The department’s Teacher Ambassador, Eva Boster, interviewed a Cleveland City teacher who is using her student relationships to instill a love of reading. Andrea Phillips teaches third grade English language arts at Blythe-Bower Elementary. Here Phillips talks about her “little red school house,” how vertical planning helps prepare her students, and how formative assessments give her unique data.
What motivates you to teach?
Watching my students learn and grow is my greatest inspiration. I have a passion for literature, and sharing that with students is particularly rewarding. There’s a great quote attributed to J.K. Rowling that says, “If you don’t love to read, you haven’t found the right book yet.” I make it a personal goal to help my students find the right book.
What is your biggest challenge as a teacher?
I often refer to my classroom as the “little red school house” because there are so many different levels of readers under my roof. Knowing your students, academically and personally, goes a long way to helping students achieve catch-up growth. For me, it’s about relationships.

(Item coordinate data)
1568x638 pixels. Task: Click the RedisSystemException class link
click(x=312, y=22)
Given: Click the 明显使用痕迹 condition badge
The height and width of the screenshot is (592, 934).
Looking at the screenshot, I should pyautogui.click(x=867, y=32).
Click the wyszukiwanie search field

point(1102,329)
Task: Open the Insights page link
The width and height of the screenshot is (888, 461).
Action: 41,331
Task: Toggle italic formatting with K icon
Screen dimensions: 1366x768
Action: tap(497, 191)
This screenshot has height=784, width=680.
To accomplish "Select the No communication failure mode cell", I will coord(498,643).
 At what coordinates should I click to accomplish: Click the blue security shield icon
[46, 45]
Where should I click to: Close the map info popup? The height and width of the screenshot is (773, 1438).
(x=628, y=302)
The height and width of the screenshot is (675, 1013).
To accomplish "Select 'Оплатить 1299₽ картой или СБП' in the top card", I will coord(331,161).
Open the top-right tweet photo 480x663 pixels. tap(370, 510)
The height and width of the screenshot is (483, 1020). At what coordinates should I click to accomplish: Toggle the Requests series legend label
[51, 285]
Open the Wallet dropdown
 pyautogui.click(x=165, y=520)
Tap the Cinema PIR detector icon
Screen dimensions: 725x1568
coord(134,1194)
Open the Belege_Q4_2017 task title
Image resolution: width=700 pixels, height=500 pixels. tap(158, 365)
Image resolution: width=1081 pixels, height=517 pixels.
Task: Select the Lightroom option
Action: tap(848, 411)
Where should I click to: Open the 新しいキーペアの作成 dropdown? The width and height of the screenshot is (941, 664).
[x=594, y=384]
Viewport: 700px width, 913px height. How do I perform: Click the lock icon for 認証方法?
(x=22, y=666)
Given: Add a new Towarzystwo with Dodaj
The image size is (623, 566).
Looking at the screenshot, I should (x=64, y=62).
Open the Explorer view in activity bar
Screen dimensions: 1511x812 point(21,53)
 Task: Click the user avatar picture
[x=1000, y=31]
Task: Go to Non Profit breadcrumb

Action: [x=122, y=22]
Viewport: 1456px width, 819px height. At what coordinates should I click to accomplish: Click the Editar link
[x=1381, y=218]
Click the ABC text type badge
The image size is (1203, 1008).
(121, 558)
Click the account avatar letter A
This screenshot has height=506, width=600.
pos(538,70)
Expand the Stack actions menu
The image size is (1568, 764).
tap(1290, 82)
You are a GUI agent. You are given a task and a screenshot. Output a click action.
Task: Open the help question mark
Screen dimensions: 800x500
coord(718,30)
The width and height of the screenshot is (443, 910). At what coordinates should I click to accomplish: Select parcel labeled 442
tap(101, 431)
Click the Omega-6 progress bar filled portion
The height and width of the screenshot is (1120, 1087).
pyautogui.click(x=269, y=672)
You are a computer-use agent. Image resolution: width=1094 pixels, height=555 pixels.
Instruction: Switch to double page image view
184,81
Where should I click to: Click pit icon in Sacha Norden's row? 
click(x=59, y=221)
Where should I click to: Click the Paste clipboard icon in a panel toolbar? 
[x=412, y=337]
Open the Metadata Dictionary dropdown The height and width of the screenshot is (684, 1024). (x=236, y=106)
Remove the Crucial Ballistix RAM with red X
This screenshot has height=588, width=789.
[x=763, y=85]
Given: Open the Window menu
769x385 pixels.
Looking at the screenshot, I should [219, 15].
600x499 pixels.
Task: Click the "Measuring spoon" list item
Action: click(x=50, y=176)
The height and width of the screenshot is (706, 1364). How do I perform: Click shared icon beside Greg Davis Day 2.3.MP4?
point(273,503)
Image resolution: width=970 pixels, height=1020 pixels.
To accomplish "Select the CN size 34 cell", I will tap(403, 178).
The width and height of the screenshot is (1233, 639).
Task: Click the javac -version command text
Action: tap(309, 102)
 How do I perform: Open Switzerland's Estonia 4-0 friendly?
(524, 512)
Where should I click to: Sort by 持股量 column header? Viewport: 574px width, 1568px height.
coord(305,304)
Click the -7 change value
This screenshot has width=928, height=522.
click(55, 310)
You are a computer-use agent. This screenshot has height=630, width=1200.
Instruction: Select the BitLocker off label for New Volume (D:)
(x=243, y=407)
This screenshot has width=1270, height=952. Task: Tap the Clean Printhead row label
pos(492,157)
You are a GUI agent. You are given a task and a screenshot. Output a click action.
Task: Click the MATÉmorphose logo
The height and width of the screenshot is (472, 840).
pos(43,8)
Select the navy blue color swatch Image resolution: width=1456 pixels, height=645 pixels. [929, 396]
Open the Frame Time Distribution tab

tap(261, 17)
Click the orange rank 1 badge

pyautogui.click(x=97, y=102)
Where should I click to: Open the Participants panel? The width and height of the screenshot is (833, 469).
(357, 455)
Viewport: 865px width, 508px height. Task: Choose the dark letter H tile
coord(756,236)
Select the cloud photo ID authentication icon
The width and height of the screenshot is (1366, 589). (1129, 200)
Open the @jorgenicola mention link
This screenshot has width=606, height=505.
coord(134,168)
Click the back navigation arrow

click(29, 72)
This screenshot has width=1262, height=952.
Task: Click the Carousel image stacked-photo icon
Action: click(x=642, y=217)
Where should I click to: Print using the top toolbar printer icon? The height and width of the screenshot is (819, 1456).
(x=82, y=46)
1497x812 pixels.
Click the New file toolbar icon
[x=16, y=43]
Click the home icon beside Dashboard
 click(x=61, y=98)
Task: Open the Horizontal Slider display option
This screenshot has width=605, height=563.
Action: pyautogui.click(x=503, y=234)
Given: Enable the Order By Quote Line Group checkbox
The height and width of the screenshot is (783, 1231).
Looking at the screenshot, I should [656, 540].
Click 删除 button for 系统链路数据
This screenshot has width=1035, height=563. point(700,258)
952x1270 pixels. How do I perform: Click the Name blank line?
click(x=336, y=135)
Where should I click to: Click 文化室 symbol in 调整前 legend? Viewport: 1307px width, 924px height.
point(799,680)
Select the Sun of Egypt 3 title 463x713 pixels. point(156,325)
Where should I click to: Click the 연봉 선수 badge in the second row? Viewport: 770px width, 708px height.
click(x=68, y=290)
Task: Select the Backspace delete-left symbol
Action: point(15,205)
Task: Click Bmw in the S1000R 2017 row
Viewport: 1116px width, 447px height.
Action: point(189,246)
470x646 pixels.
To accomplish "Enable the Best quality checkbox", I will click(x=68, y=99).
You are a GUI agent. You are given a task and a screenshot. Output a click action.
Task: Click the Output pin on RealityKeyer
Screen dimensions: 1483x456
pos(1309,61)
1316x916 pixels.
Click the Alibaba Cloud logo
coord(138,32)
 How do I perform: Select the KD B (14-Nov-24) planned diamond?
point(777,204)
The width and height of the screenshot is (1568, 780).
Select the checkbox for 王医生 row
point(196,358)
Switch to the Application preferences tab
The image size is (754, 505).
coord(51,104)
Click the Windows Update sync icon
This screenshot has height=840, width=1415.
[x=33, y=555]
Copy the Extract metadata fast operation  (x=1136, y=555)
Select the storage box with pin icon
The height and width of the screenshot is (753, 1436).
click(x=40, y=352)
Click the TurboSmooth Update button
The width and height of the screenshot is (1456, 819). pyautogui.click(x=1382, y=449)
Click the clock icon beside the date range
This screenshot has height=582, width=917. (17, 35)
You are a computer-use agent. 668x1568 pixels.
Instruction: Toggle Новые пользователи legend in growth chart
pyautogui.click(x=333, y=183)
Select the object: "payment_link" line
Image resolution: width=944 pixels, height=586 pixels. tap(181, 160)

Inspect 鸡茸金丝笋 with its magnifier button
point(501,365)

» **What is being asked**
Return the passage of the teacher interview from "What motivates you" to "as a teacher?" word for word.

» **The answer**
What motivates you to teach?
Watching my students learn and grow is my greatest inspiration. I have a passion for literature, and sharing that with students is particularly rewarding. There’s a great quote attributed to J.K. Rowling that says, “If you don’t love to read, you haven’t found the right book yet.” I make it a personal goal to help my students find the right book.
What is your biggest challenge as a teacher?